O registro de patentes por parte dos pesquisadores brasilei¬ros tem sido estimulado como uma forma de gerar inovação tecnológica para o país, mas há aqueles que questionam esse movimento. Para eles, o sistema de patentes, bem como os atuais acordos de propriedade intelectual, podem representar um perigo para a livre disseminação do conhecimento científico.
Um desses intelectuais é o sociólogo Sérgio Amadeu da Silveira, da Universidade Federal do ABC (UFABC), em Santo André (SP). Silveira considera que as patentes até tiveram certo sentido quando havia a necessidade de se dar escala industrial a uma invenção, mas hoje a situação é outra.
“A criatividade está nas pessoas. O valor e a riqueza dependem menos das empresas e mais de fatores externos, como a bagagem cultural e os saberes que o indivíduo traz para a companhia”, afirma o sociólogo.
Isso seria uma das bases do ‘capitalismo informacional do tipo cognitivo’, conceito criado por economistas franceses – para eles, a ciência e a tecnologia são elementos-chave desse novo capitalismo. “As práticas de criação e desenvolvimento hoje são mais recombinantes. Uma legislação de propriedade intelectual exacerbada bloqueia essa recombinação de conhecimento, sufocando a base da criatividade”, explica Silveira.
Ele cita o trabalho dos australianos Peter Drahos e John Braithwaite, que sugerem que o aumento do controle privado da informação pode gerar um feudalismo informacional, no qual há um monopólio das fontes de recursos para a criação e um cerceamento da liberdade de pesquisa. Nesse cenário, as patentes seriam barreiras de entrada de mercado que tornariam os pesquisadores vassalos das corporações e criariam feudos onde antes havia um fluxo livre de informações.
Entre quatro paredes
O sociólogo aponta o Acordo Comercial Antipirataria (Acta, na sigla em inglês) como um exemplo desse movimento. Nego¬ciado em segredo desde 2006 e liderado pelos Estados Unidos e Japão, o Acta é um acordo plurilateral que cria uma nova estrutura legal para tratar de produtos falsificados, medicamentos genéricos e violação de direitos autorais.

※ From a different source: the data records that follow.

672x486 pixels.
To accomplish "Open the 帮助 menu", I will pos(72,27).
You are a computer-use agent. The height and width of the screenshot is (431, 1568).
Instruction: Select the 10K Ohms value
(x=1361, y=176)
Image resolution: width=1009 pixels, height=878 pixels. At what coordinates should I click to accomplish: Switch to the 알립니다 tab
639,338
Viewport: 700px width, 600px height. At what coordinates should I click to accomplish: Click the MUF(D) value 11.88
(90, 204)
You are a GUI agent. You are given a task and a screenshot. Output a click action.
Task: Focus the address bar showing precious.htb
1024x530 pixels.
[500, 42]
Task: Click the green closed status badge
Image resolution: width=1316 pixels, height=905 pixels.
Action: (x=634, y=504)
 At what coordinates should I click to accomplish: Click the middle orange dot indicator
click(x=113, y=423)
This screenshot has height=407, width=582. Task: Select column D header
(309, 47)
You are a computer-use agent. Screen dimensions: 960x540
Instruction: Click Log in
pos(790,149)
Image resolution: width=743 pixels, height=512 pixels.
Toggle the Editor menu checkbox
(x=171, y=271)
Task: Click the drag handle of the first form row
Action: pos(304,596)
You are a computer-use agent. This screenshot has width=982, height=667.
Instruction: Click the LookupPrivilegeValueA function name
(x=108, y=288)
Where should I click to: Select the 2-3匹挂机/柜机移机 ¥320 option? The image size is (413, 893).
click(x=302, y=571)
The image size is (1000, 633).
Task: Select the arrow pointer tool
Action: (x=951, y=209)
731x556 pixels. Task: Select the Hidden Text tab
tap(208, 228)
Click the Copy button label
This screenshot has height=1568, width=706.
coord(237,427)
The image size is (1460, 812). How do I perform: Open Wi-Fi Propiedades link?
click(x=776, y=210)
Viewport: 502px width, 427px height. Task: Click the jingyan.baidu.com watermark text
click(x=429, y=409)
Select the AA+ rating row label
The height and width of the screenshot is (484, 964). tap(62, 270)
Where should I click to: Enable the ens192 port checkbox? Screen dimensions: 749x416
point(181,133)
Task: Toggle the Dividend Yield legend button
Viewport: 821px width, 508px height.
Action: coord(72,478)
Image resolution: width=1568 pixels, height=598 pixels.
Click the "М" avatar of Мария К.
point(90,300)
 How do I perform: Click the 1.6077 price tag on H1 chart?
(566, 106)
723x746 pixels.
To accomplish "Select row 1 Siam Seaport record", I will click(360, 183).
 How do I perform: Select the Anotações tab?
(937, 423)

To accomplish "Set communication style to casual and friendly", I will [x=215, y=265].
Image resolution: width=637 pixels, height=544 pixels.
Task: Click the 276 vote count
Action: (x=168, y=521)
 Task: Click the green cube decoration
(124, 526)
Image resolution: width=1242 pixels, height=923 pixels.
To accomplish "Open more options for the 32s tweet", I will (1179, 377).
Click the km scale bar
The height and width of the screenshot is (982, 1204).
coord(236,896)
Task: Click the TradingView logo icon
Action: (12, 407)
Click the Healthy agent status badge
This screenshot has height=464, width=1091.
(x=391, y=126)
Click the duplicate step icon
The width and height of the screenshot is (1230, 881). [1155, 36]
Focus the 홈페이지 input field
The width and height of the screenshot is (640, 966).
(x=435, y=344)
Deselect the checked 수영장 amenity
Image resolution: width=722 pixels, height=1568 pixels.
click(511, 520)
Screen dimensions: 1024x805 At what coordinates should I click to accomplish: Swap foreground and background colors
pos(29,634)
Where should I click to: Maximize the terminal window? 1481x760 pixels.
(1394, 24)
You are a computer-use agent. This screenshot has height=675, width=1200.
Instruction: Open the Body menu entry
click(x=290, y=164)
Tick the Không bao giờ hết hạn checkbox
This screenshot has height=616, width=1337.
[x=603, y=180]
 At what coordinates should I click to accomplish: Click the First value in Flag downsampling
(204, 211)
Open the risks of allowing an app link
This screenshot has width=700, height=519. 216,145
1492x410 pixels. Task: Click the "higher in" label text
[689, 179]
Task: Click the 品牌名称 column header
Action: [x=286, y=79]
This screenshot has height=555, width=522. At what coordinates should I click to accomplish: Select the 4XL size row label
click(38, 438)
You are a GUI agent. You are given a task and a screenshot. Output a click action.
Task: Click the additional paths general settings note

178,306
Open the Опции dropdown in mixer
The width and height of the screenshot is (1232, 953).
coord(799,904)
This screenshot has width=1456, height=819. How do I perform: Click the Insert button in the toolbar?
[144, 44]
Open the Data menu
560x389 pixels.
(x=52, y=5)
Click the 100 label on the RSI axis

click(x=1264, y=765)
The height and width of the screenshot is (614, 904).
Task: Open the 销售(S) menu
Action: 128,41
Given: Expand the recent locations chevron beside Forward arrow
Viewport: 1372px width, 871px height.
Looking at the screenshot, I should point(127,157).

Embora suas regras só venham a valer para os países signatários, o acordo daria poder para que uma nação bloqueasse o trânsito pelo seu território de produtos que considerasse ilegais, mesmo que estes fossem legais nos países de origem e destino.
“Por exemplo, se o Brasil comprasse medicamentos gené¬ricos indianos e o navio aportasse na Europa, pelo Acta, esse carregamento poderia ser atrasado ou mesmo apreendido”, revela Silveira. “A ciência depende de tecnologia. Se o fluxo de material é bloqueado, você adquire controle sobre o que pode ser pesquisado”, completa.
Além disso, no futuro, a situação pode ser outra, já que esses países podem fazer pressão por harmonização das regras, ou seja, expandir sua abrangência internacionalmente. “As patentes podem ser uma necessidade momentânea em algumas áreas, mas este não é o caminho para o Brasil”, afirma Silveira.
Segundo ele, há vários problemas cuja solução requer compartilhamento de saber e o Brasil deveria lutar pelo co¬nhecimento aberto e livre. “Até mesmo instituições de países desenvolvidos, como o Instituto de Tecnologia de Massachusetts [MIT, na sigla em inglês], estão optando pelo conhecimento aberto”, conta. O MIT publicou o conteúdo de seus cursos na internet e permite o acesso total a eles. “A vantagem é que eles reforçam sua posição como núcleo de excelência”.
Silveira diz que a tendência para os próximos anos é de turbulência nessa área, mas que as principais batalhas na propriedade intelectual já começaram. Ele acredita que esse deveria ser um elemento-chave da diplomacia brasileira. “O Brasil tem um sistema de produção científica que vai ganhar muito se apostar na sinergia”, conclui.